As the main place of human activities, the linear and planar features of buildings are generally regular, which is a very important constraint condition. However, the topological completeness of features extracted directly from the mesh is often unable to be guaranteed due to the presence of noise. In the Polyfit method [
30], the binary linear programming method is used to optimize the candidate surfaces to recover the optimal intersection relationship of the plane elements and obtain the watertight polygon surface model. Chen et al. [
31] proposed a topology-aware roof surface reconstruction method for 2.5D buildings. The boundary extracted from the Voronoi diagram was processed based on topological principles such as primitive occlusion processing, inner hole representation, and abstract processing. This topology optimization strategy optimizes the model according to the specific line–plane topology rules and has better robustness. The work of this paper is also mainly to optimize the plane extraction results that do not conform to the building topology rules.
In addition, plane extraction plays an important role in the reconstruction process [
32]. For data with less noise, the implementation efficiency of region growth is very high. In contrast, the RANSAC algorithm, with a slower processing speed, has a good anti-interference ability to the noise. In addition, clustering algorithms and energy optimization algorithms can also be used for plane extraction [
33,
34]. Each of these algorithms has its advantages and disadvantages, and the segmentation effect depends on fine-tuning parameters, such as the distance to the plane and the area of the plane region. The work of Bouzas et al. [
23] takes the distance between triangular facet and plane to grow the region, and it deletes the plane region whose area proportion is less than the threshold value. The setting of these parameters requires a lot of experience, and the threshold setting varies from building to building. Fang et al. [
35] proposed a plane extraction method without manually setting the threshold parameters of distance and area, and they learned the threshold values of the distance and area of buildings with different levels of detail through supervised energy optimization. The plane extraction effect of this method depends on the learning of a specific training set, and it is not ideal for objects with complex structures.
To solve these issues, a convenient, efficient, and robust water-tight polygonal generation strategy is proposed in this paper, which aims to obtain the optimal model efficiently. The presented method requires few for the input data, and the single building mesh model obtained through manual segmentation or semantic segmentation could both be the data source. Even if it contains ground or vegetation regions, or even severe noise, the processing strategy can always generate a building model with a high degree of realism. In the presented pipeline, first, the triangulated network with the 1-ring patch is reconstructed, followed by the plane extraction and topology construction. Second, to solve the issue of relying on area threshold in the aforementioned methods, the topological importance is used to determine the existence of planes and correct the unreasonable topological relations. Finally, the binary linear programming method is used to delete undesired candidate faces to obtain the polygonal model, together with the efficiency-oriented optimization of the candidate face generation.

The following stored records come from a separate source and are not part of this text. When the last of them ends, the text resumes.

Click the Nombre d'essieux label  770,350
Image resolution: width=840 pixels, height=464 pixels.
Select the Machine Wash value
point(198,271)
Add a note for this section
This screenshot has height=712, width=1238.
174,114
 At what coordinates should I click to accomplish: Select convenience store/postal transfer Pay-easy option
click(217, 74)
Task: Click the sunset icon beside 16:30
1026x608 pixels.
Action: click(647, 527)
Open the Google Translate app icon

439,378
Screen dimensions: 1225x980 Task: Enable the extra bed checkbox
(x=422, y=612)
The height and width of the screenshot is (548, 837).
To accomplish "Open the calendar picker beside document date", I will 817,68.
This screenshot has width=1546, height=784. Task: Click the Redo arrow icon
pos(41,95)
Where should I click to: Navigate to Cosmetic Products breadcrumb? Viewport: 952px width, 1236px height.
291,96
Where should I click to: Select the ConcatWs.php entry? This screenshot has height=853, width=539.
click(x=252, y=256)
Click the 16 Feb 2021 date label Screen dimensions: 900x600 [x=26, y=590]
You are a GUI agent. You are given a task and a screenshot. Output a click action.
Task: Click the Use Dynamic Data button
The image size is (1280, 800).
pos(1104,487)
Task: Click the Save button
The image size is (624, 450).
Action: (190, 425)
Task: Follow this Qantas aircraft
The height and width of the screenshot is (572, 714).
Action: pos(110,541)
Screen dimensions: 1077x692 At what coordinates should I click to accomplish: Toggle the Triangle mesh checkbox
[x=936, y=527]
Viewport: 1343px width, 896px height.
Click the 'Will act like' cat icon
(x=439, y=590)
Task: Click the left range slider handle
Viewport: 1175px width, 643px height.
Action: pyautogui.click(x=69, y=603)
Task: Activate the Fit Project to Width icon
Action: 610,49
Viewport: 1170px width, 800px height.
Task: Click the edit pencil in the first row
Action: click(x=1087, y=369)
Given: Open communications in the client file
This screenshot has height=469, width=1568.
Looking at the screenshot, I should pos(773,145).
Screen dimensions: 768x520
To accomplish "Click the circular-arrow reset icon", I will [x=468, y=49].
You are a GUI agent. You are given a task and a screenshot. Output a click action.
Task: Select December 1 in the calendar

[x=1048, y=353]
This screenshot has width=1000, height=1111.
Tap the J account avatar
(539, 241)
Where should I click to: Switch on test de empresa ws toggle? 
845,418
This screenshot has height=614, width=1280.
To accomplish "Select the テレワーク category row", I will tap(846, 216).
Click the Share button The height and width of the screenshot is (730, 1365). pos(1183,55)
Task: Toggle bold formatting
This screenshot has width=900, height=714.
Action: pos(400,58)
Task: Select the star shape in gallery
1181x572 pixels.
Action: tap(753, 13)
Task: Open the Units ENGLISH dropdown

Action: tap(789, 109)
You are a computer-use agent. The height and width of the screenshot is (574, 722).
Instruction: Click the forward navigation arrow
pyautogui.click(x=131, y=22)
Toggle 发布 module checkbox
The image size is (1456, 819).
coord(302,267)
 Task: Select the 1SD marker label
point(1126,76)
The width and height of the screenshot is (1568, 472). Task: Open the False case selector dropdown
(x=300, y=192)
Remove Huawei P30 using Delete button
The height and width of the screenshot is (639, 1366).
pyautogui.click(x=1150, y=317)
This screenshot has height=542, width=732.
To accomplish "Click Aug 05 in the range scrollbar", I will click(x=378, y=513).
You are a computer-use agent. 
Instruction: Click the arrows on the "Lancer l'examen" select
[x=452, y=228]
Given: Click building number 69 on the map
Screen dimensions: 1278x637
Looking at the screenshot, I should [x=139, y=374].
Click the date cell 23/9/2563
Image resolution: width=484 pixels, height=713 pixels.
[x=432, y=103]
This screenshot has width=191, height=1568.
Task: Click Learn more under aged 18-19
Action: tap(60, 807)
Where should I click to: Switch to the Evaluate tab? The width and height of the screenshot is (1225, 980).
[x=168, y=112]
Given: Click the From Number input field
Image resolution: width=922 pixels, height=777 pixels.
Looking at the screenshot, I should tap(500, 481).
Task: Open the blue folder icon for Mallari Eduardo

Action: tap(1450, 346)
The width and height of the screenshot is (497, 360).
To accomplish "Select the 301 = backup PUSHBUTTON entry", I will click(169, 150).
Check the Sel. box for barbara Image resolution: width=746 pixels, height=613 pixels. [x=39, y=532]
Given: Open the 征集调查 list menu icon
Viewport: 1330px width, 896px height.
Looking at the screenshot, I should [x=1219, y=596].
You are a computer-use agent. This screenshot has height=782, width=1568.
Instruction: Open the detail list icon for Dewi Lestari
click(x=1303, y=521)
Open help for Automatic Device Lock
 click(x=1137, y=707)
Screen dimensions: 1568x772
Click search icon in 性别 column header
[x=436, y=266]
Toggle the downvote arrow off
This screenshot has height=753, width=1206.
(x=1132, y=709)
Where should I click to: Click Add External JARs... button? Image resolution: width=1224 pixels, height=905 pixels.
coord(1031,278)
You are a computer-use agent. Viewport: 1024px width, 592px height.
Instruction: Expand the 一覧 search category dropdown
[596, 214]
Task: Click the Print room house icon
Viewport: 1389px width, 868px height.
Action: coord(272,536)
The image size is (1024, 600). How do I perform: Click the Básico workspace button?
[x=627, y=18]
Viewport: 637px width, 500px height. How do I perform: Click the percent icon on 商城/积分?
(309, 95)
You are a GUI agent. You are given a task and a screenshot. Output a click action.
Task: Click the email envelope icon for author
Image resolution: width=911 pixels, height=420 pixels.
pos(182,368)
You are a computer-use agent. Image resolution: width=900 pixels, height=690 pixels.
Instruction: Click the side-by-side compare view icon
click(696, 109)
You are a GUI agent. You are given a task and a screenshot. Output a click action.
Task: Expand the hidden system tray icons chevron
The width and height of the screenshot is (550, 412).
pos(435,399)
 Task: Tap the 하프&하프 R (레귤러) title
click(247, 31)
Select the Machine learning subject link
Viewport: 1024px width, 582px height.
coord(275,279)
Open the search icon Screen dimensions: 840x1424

Our work has three main contributions:
A novel type of mesh model primitive based on the 1-ring patch is introduced.
A method of repairing topology relationships using the structural information of the building is proposed.
An optimized pipeline of building mesh polygonization is designed and performs with high efficiency.
2. Methodology
As shown in
Figure 1, the method in this paper mainly includes five steps: (a) converting triangular mesh model into the 1-ring patch model, (b) extracting plane regions based on region growing of the 1-ring patch model, (c) building and optimizing the topology of the plane regions, (d) generating candidate faces, and (e) selecting candidate faces to obtain the polygonal model. The framework of generating a polygonal model from the mesh model is derived from significant improvements to SABMP. In step (a), the proposal of the 1-ring patch primitive replaces the original processing unit for subsequent steps, typically step (b). In step (c), several well-designed rules are introduced into the topology optimization process, such as ground extraction, coplanar plane regions mergence, and adjacent parallel planes modification. Other minor improvements beyond SABMP include the use of the hierarchical index in calculating the 3-ring planarity in step (a) and the use of the divide-and-conquer split strategy in constructing the building scaffold in step (d).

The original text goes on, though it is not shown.